Fotografin am Meer. ©Göttlicher

Früher war es die geistige Elite der Priester, die die Bilder herstellte. Dann kamen die Künstler, die es in deren Auftrag taten. Zu Beginn der Fotografie war die Handhabung der Technik sehr kompliziert und Spezialisten überlassen. Im Jahre 1889 entwickelte George Eastman den viel zitierten Spruch „you press the button, we do the rest“, womit der Demokratisierung der Fotografie Tür und Tor geöffnet wurde. Als erstes fotografierten die Menschen im privaten Bereich, bei Festen oder Hochzeiten und machten sich extra dafür schick. Heute sind wir alle Fotografen, Bild-Produzenten und Konsumenten.
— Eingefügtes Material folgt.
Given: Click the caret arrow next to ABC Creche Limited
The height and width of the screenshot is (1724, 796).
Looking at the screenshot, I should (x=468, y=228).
Nie war es leichter, Fotograf zu sein, nie war weniger schulische Ausbildung dafür vonnöten. Das Ergebnis ist, dass von mehr als 7 Milliarden Menschen mehr als 2 Milliarden ein Smartphone besitzen und viele damit auch eine Kamera.

Auf Facebook werden jede Sekunde circa 3000 Fotos hochgeladen. Das entspricht 350 Millionen Fotos täglich. Insgesamt wurden bislang mehr als 250 Milliarden Fotos auf Facebook hochgeladen.
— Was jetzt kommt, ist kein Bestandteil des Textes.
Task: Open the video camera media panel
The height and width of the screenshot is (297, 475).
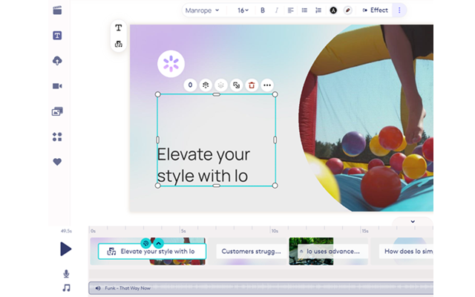Action: tap(57, 86)
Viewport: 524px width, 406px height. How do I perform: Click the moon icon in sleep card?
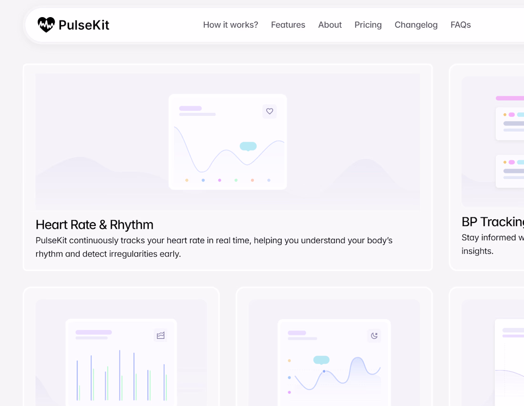tap(374, 335)
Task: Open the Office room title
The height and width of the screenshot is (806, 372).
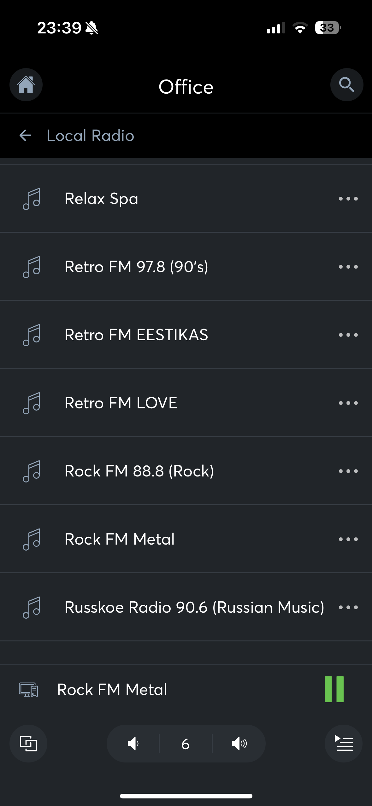Action: pos(186,87)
Instagram hat weltweit 400 Millionen User, 9 Millionen davon sind Deutsche. Diese User bislang etwa 40 Milliarden Fotos hochgeladen, das bedeutet etwa pro Tag 80 Millionen (eine andere Quelle spricht von 20 Mio). Wie viele Fotos täglich auf Flickr hochgeladen werden scheint da irrelevant, auch weil dieser Service demnächst kostenpflichtig wird, und sich da die User abwenden könnten, denn nur was umsonst ist, ist auch gut. So sieht es ja die Mehrheit der Fotografen, obgleich sie diese visuelle Freiheit des Hochladens von Food-Porn oder Strand-Füßen mit dem Verlust der Freiheit im Netz erkauft hat. So oder so kommt es zur Bild-Verschmutzung, zur visuellen Verstopfung.
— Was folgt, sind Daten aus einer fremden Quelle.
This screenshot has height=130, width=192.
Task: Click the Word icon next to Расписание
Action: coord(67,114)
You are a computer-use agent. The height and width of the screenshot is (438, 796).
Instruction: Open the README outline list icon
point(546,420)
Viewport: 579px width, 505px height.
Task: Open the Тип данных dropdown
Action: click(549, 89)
Fotograf im Stadion ©Göttlicher

Ein Künstler hat einmal ausgerechnet, dass bei der Menge an Bildern, die pro Tag hochgeladen werden, ein Mensch 49 Jahre brauchen würde, um sie sich anzusehen. Absurd, denn natürlich sind diese Bilder ja nicht an nur einen Menschen gerichtet. Dennoch, wir haben heute alle mehr Bilder gesehen als unsere Vorfahren in ihrem ganzen Leben. Macht es da wirklich Sinn, weiterhin Bilder zu machen ? Ist es nicht die Abstinenz, die jetzt wichtig ist ? In einem Moment sensibler Reflexion würde doch jeder von uns zu der Erkenntnis gelangen, dass es viel wertvoller ist, einen Sonnenuntergang am Strand bewusst zu geniessen, als ihn wie alle anderen auch mit dem Smartphone einzufangen und sogleich hochzuladen, nur um ihn der schon existierenden Masse an Sonnenuntergängen hinzuzufügen, oder etwa nicht ?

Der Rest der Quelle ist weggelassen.